#### Problems to work on
1. In the MXU precision tutorial below, rewrite the paragraph beginning "Google TPUs are built with matrix multiplication" as a short bulleted list that keeps its main facts.
2. According to the MXU precision tutorial below, why did bfloat16 keep the same range as FP32 while giving up precision? Answer in one to three sentences.

{
 "cells": [
  {
   "cell_type": "markdown",
   "id": "e2b62a7c",
   "metadata": {},
   "source": [
    "# Control MXU Floating Point Precision\n",
    " **Author:** `Yaoshiang Ho`\n",
    "\n",
    " **Date created:** 2025/05/15\n",
    "\n",
    " **Last modified:** 2025/05/15\n",
    "\n",
    " In this tutorial, you will learn how to control the floating point\n",
    " precision of matrix multiplication (mat mul) operations\n",
    " when using certain accelerators with PyTorch/XLA, such as TPUs.\n",
    " You will also learn how to access torch's floating point info\n",
    " and how to visually inspect the floating point representation of numbers."
   ]
  },
  {
   "cell_type": "markdown",
   "id": "66ff85ec",
   "metadata": {},
   "source": [
    "## Introduction\n",
    "\n",
    " Google TPUs are built with matrix multiplication optimized on silicon\n",
    " in a physical module called a Matrix Multiply Unit or MXU.\n",
    " To maintain speed, researchers identified an inexpensive tradeoff.\n",
    " [The research](https://cloud.google.com/blog/products/ai-machine-learning/bfloat16-the-secret-to-high-performance-on-cloud-tpus)\n",
    " showed that neural networks were able to train with less precision\n",
    " than FP32\n",
    " \\\"without having any noticeable impact on model accuracy\\\".\n",
    " The same was not true for range. Due to operations like norms,\n",
    " FP32's range was important to keep. The solution was bfloat16:\n",
    " the same range as FP32, with less precision.\n",
    "\n",
    " Nvidia V100 and newer GPUs also include specialized matrix multiplication\n",
    " units called TensorCores. These GPUs use a numerical format called\n",
    " TF32, which has the same range as FP32 and bfloat16, but an\n",
    " intermediate precision (10 bits of mantissa)\n",
    " because TF32 only has 19 total bits.\n",
    "\n",
    " Matrix multiplication operations performed on FP32 values will\n",
    " yield results in bfloat16 for TPUs and TF32 (with 19 bits)\n",
    " for Nvidia GPUs.\n",
    "\n",
    " ![bits layout](../_static/img/bit_layout.svg)"

#### Given entries
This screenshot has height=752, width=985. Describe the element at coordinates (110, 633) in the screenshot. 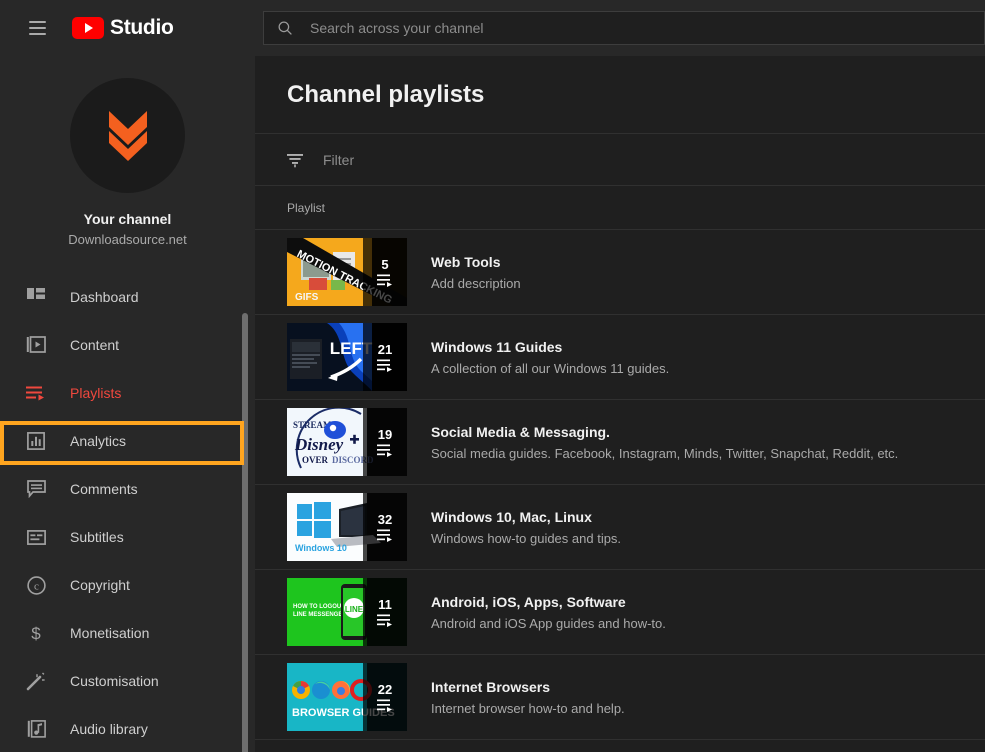

I see `sidebar-item-label: Monetisation` at that location.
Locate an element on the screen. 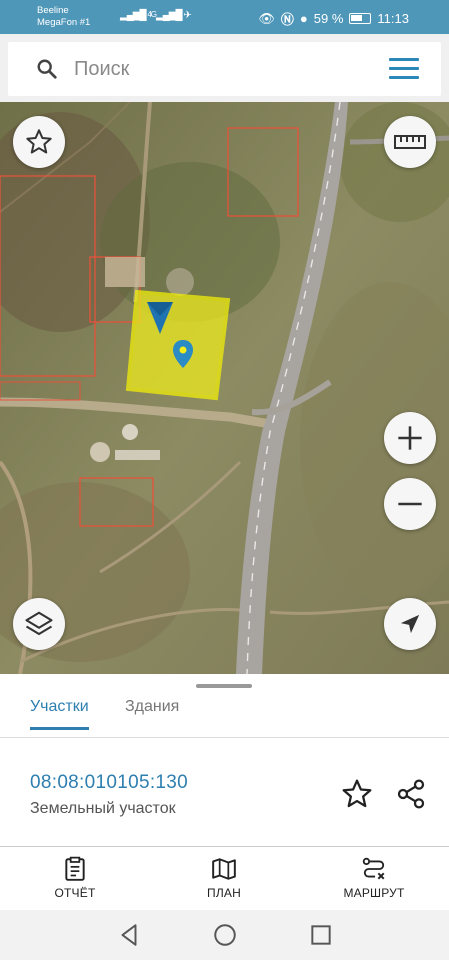  search-icon is located at coordinates (47, 69).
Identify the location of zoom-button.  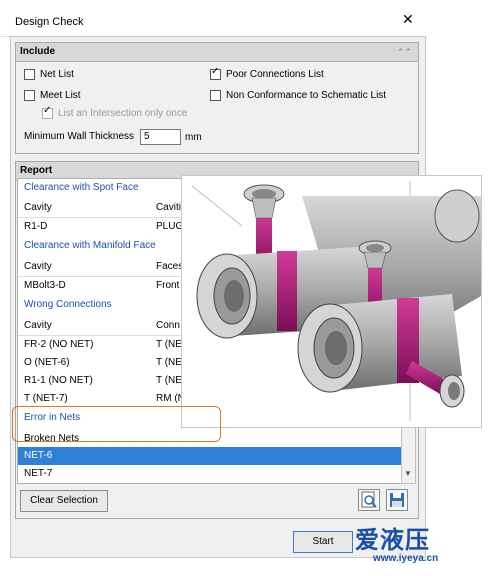
(369, 500).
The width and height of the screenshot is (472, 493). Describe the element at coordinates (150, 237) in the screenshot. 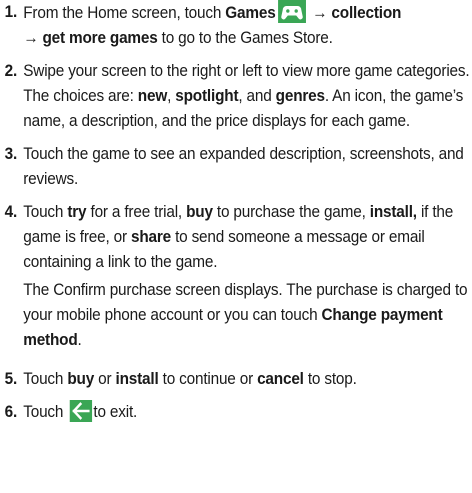

I see `term-share: share` at that location.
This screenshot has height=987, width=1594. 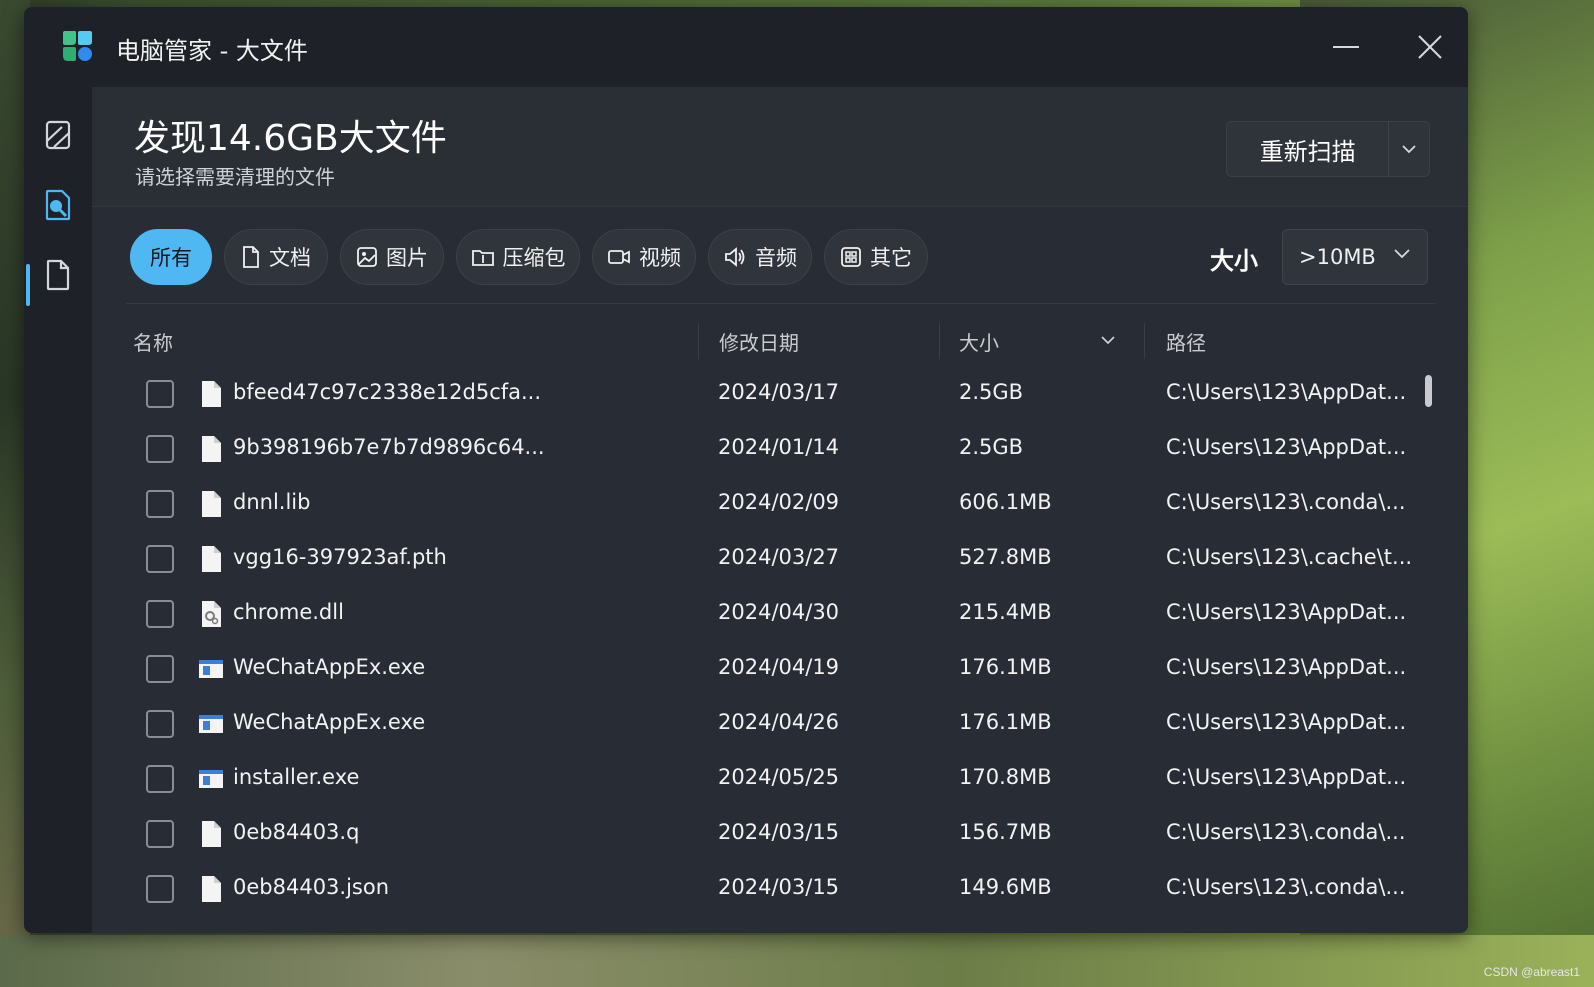 I want to click on file-date: 2024/04/30, so click(x=779, y=612).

#### Answers to each task
1.
- Google TPUs have matrix multiplication optimized on silicon in a physical module called a Matrix Multiply Unit (MXU).
- To maintain speed, researchers identified an inexpensive tradeoff: neural networks could train with less precision than FP32 without any noticeable impact on model accuracy.
- Range could not be reduced the same way, because operations like norms needed FP32's range.
- The solution was bfloat16, which has the same range as FP32 but less precision.

2. Research showed that neural networks could train with less precision than FP32 without any noticeable impact on model accuracy, so precision could be reduced. Range could not be reduced, because operations like norms made FP32's range important to keep.